*** Given entries ***

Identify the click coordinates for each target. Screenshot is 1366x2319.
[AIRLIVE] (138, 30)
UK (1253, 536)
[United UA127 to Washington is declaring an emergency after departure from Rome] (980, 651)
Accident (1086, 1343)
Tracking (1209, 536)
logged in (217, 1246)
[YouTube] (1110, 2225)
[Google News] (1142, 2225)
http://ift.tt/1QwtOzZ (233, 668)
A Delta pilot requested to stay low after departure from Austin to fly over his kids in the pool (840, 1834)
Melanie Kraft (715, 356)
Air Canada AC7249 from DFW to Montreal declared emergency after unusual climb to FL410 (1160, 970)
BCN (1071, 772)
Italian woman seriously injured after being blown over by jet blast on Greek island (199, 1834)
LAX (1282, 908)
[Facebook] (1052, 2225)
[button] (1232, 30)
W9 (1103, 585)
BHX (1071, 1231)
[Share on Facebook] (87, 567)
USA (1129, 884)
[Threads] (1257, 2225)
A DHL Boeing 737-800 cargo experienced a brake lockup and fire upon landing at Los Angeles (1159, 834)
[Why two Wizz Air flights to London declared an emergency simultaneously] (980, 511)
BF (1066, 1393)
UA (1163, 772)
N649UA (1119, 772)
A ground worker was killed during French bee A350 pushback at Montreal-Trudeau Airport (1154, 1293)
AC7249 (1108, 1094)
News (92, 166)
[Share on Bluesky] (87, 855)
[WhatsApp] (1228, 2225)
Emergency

*** End of Given entries ***

Task description: Output every entry again, exactly as given.

Final answer:
Identify the click coordinates for each target. Screenshot is 1366x2319.
[AIRLIVE] (138, 30)
UK (1253, 536)
[United UA127 to Washington is declaring an emergency after departure from Rome] (980, 651)
Accident (1086, 1343)
Tracking (1209, 536)
logged in (217, 1246)
[YouTube] (1110, 2225)
[Google News] (1142, 2225)
http://ift.tt/1QwtOzZ (233, 668)
A Delta pilot requested to stay low after departure from Austin to fly over his kids in the pool (840, 1834)
Melanie Kraft (715, 356)
Air Canada AC7249 from DFW to Montreal declared emergency after unusual climb to FL410 (1160, 970)
BCN (1071, 772)
Italian woman seriously injured after being blown over by jet blast on Greek island (199, 1834)
LAX (1282, 908)
[Facebook] (1052, 2225)
[button] (1232, 30)
W9 (1103, 585)
BHX (1071, 1231)
[Share on Facebook] (87, 567)
USA (1129, 884)
[Threads] (1257, 2225)
A DHL Boeing 737-800 cargo experienced a brake lockup and fire upon landing at Los Angeles (1159, 834)
[Why two Wizz Air flights to London declared an emergency simultaneously] (980, 511)
BF (1066, 1393)
UA (1163, 772)
N649UA (1119, 772)
A ground worker was killed during French bee A350 pushback at Montreal-Trudeau Airport (1154, 1293)
AC7249 (1108, 1094)
News (92, 166)
[Share on Bluesky] (87, 855)
[WhatsApp] (1228, 2225)
Emergency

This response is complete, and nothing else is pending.